Down but Not Out

Dagoberto Gilb's first post-stroke story collection shows that his abilities are undiminished

There's a passel of local college students who know essayist and short-story writer Dagoberto Gilb as the guy who showed them that writing could be an act of pumping their fists.

On their first day of freshman composition, they were told to produce a writing sample. It should be a rant, they were told—something that ticked them off. Then the instructor would throw an example on the overhead.

It was an excerpt from "This Writer's Life," from Gilb's 2003 collection Gritos. The passage recounts Gilb's experience applying to teach creative writing at the University of Arizona. During the application process, he led a graduate seminar that discussed a student story involving some hip, young white guys who visit a brothel in "Tiajuana." In his essay, Gilb grumbles that no students in the class were Hispanic; no one pointed out that the name of the border town was not "Aunt Juana," but "Tijuana." And then he rants about disrespect for Hispanics.

To honor the copyright, his rant won't be quoted here. But know that after students read what Gilb wrote about the ethnic makeup of UA creative-writing students; about the UA itself (smack in the middle of "Occupied Mexico"); and about Anglo attitudes toward Mexico, Mexicans and Mexican-American women in particular, those freshmen would start writing and not hold back.

It's good to see that in his first collection since he suffered a stroke in 2009, Gilb is still doing some literary fist-pumping.

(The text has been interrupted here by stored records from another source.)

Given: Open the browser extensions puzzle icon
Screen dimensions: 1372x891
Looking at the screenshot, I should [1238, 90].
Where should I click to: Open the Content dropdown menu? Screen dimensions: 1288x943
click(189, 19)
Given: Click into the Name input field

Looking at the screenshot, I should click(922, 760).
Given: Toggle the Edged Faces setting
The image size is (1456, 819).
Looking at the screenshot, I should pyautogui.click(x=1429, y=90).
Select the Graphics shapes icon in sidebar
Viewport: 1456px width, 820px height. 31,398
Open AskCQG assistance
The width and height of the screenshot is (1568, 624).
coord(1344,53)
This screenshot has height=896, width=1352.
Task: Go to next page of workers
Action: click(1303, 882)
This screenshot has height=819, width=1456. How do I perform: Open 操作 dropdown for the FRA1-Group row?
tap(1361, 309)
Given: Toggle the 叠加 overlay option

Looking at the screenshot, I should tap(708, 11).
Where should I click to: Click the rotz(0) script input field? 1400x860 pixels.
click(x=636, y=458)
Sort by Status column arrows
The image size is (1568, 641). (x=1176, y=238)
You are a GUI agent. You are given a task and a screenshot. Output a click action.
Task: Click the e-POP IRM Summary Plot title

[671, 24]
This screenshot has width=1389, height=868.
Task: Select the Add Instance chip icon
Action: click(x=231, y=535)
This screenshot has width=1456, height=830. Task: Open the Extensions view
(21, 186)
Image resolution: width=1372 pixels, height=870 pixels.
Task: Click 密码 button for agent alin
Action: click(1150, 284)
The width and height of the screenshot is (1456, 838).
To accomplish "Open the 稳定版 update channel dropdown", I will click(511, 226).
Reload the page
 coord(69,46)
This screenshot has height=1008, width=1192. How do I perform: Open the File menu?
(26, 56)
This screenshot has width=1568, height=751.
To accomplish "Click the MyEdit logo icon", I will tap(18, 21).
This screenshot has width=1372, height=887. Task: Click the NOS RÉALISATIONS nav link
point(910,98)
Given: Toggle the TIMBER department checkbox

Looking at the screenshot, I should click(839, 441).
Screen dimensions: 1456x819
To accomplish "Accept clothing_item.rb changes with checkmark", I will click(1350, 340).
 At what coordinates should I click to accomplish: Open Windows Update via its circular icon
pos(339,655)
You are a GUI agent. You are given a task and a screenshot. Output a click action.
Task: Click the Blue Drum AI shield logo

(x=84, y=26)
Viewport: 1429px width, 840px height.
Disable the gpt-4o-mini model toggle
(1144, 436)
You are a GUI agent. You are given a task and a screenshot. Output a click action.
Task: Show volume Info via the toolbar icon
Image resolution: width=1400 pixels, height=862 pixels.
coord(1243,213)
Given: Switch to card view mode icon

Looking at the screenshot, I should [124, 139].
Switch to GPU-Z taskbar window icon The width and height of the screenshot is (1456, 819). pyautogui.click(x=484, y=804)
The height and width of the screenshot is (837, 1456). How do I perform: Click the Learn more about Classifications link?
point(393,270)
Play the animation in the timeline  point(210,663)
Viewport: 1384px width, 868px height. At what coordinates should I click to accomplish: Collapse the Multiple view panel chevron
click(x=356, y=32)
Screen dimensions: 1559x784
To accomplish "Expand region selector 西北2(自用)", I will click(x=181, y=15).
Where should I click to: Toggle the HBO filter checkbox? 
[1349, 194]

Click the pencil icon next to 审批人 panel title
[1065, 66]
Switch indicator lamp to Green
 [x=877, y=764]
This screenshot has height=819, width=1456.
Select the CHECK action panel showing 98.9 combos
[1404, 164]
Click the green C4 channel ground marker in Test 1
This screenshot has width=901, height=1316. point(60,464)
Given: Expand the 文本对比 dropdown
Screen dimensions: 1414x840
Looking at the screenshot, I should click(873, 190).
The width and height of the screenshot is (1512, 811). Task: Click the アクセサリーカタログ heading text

Before the End, After the Beginning is washed by a sense of the shortness of life. That's compounded by how it's book-ended. The opening story—"please, thank you"—feels autobiographical. Recovering from a stroke, the narrator struggles to speak, to move his paralyzed side, to perform basic functions. "Home" has shrunk to the confines of his bed. The story's written in lower case, in fragments lightly punctuated: "im not getting soft on the place or any of them," he says. "its like this typing though. which I hate. i hate the mistakes I have to fix, the waste of time, the enthusiasm they drain. you don't see them because of me. i make them right. ... i could make caps. not easy, bt I could. and apostropke.s. see those mistakes? im noy fixing them to show my point."

The narrator's down, but not out.

In the final story, anger has eased into philosophical acceptance. In "Hacia Teotitlán," an aging Mexican American goes to Oaxaca. He's not well. But he's settling into a daily routine, establishing relationships and appreciating simple essentials. "This," he decides, "is happiness, living on, not ending."

The intervening stories feature characters from earlier stages in life, struggling as Mexican Americans in the contemporary United States.

Some, such as "Willow Village," we've seen before and are glad to reread. It's both entertaining and painful to watch the naïve young El Paso construction worker try to turn himself into a Southern California used-car salesman.

Issues of gritty reality have always appeared in Gilb's work, but two new stories from boys' perspectives give them particular poignancy. In "Uncle Rock," the 11-year-old narrator senses, but can't articulate, the strains of his single mother raising a child in the U.S., longing for a Mexico left behind, and bedding a series of men she hopes will give her stability. An event at a baseball game gives the passive boy a chance to step up, and you applaud what he does.

More evocative and fragile is the three-page story "His Birthday." Problems of economics, acculturation, marital strain and urban violence swirl around the central character, a boy turning 6. Gilb sets it up so that the reader sees what's swirling, but in the boy's bubble of innocence is a possibility of hope.

Illness has not diminished this writer's abilities; it might, moreover, have quickened his compassion. But his photo on the dust jacket is sobering. Rather than the full-face, bring-'em-on portraits of the past, this one poses Gilb in front of a dark wall. He's in profile, barely glancing at the camera. He's not smiling. From appearances, the camera might have caught him in a final farewell.

Fortunately, however, the Internet can bring you current. On Facebook, you can find a more recent photo of Gilb. He's grinning, standing unaided with novelist Rudolo Anaya and Librotraficante Tony Diaz, who "smuggled" Tucson Unified School District-banned books into Arizona last month. Two of those books were by Gilb. I take that to mean that Before the End, After the Beginning is not the last we'll hear from Dagoberto Gilb.